Paper dolls and cut-out toy models are centuries-old, but the format was a natural fit for the modern newspaper comic from its beginnings. We tend to identify the comic strip paper doll with “women’s strips” from the great fashionistas, Jackie “Torchy” Ormes or Gladys “Mopsy” Parker. But in 1934, Alex Raymond’s Flash Gordon got into the act with a series that ran in every Sunday from August 18 to December 16. While Raymond focused mainly on Dale Arden as well as the various princesses and other female characters the still-young strip had amassed by then, he covers most of the cast, from Zarkov in a tuxedo to Ming the Merciless’ collection of flamboyant collars.
The paper doll format maps well against Flash Gordon’s overt and covert appeals.
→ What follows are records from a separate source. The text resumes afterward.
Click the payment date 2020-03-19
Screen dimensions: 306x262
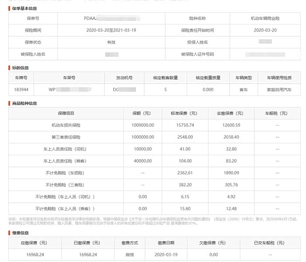[166, 255]
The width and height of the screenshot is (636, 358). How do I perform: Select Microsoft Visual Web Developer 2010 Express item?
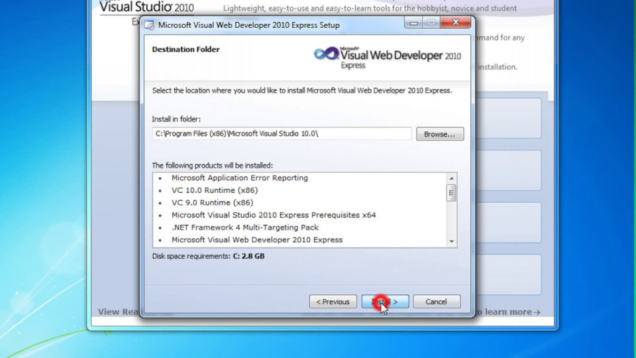click(x=256, y=240)
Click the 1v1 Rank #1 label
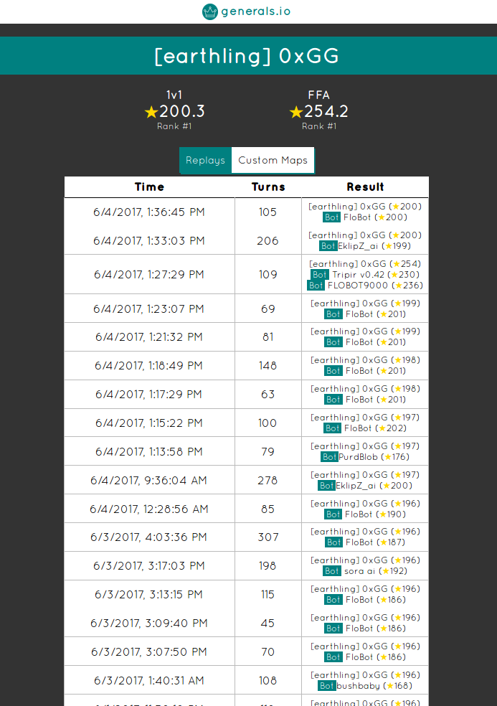The width and height of the screenshot is (497, 706). (174, 126)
It lets Raymond show off the exotic, feudal-future world of Planet Mongo. The strip’s blend of sci-fi gadgetry and pre-modern monarchy played into some of the very tensions that occupied 1930s America, and fashion was just one expression of that fascination. But it was also a thinly-veiled excuse for cheese and beefcake. The erotic, even fetishistic appeal of Flash Gordon was barely sub-textual. Raymond quickly became a master of depicting the human form as a delectable object. His used masses of skin, touch and muscular action that blended adventure and eroticism as effectively as any artist in comic strip history. The core irony of the comic strip is that it got away with so much that probably wouldn’t have been tolerated on other pages of a newspaper mass medium that was notoriously prurient and conservative. Consider Krazy Kat’s gender-bending, Dick Tracy’s gruesome violence, the antic social anarchy of screwballers like Milt Gross and Gene Ahern, the fetishes of Lee Falk’s The Phantom, or the homo-eroticism of Raymond’s Flash. Could any of these small transgressive thrills appear in any other more explicit or realistic form in the “family” newspaper? Marginalized, “disposable” arts often enjoy a latitude of expression precisely because no one takes them too seriously at the time.
For fans of the movie version, several series are now colorized and available on Youtube. The costumes are wonderful, Ming wears a long purple robe and a feather hat.